More than a year after the coronavirus (COVID-19) pandemic devastated its business, Hertz has emerged from bankruptcy under new ownership and with a new board of directors.
Under the bankruptcy deal, Knighthead Management, Certares Capital Management, and its co-investors are buying the bulk of Hertz’s equity for roughly $2.8 billion. Shareholders and bondholders backed a roughly $1.6 billion equity rights offering, while Apollo is purchasing $1.5 billion in preferred equity.
The newly reorganized rental car company is emerging from bankruptcy with significantly less debt. It got more than $5.9 billion from its new investors and has seen its stock rise above its fundamental value, thanks to retail traders organized on Reddit. As a result, Hertz says it has reduced its corporate debt by nearly 80% and significantly enhanced its liquidity to fund operations and future growth.
"Faced with the epic and unprecedented challenges presented by the COVID-19 pandemic, and unfazed by early leadership changes, we stayed focused on stabilizing the business and seizing opportunities to mitigate losses and create value for our stakeholders,” said Henry Keizer, chairman of Hertz's outgoing board of directors.
Implementing better practices
As part of its revamped operations, Hertz says it is intent on streamlining operations and improving the customer experience. It will employ technology to “optimize demand forecasting” to better manage its fleet of vehicles.
The company also plans to adopt other technology to smooth the rental process, including the launch of an app allowing customers to check in without standing in line.
When the pandemic hit in late March 2020, the travel industry came to a screeching halt, along with the rest of the economy.
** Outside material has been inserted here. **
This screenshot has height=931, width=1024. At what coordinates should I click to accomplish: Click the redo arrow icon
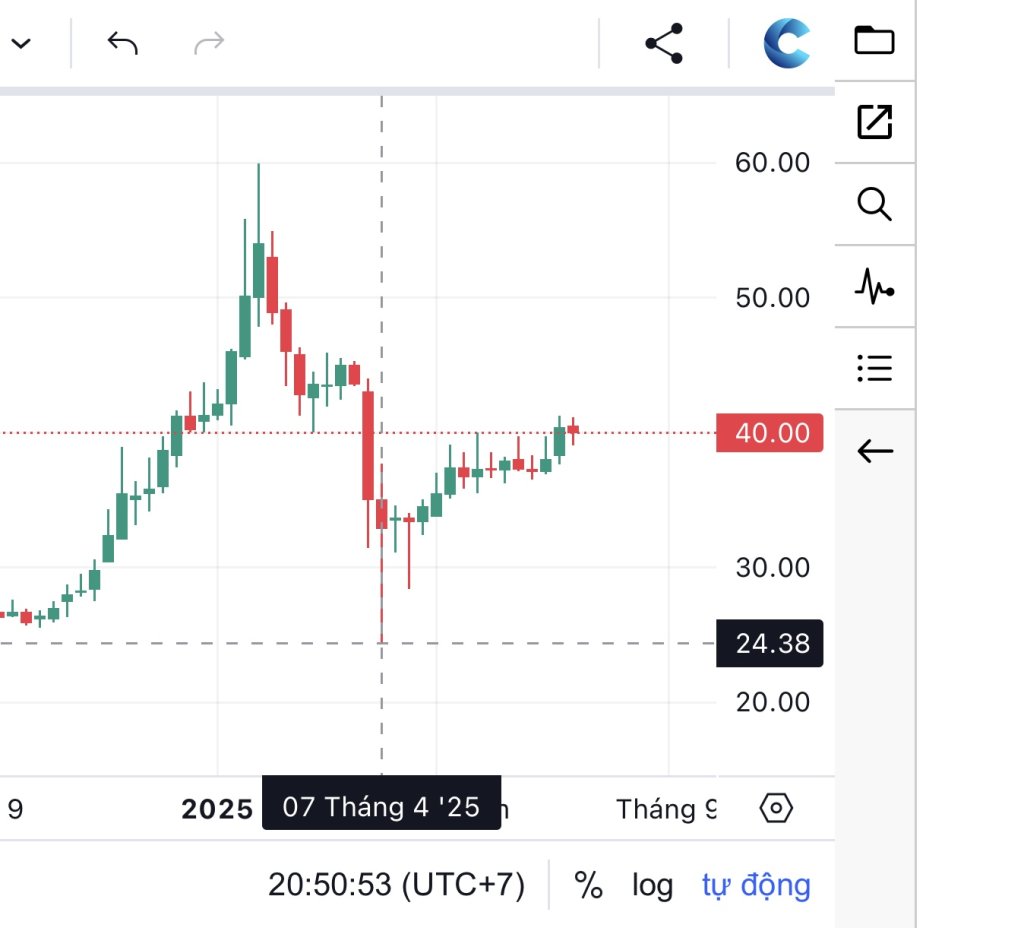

Hertz was the hardest-hit rental car company and filed for bankruptcy protection two months later.
Car shortage
As the pandemic continues to fade and Americans begin to travel again, Hertz and other rental car companies face new challenges -- having enough cars to meet demand. Because of the shortage of both new- and late-model used cars, some consumers have been turned away from the rental car counter.
The Wall Street Journal reports that the rental car shortage is especially severe in the most popular tourist destinations like Hawaii. With all cars booked well in advance, some visitors to the islands have resorted to renting personal vehicles from locals.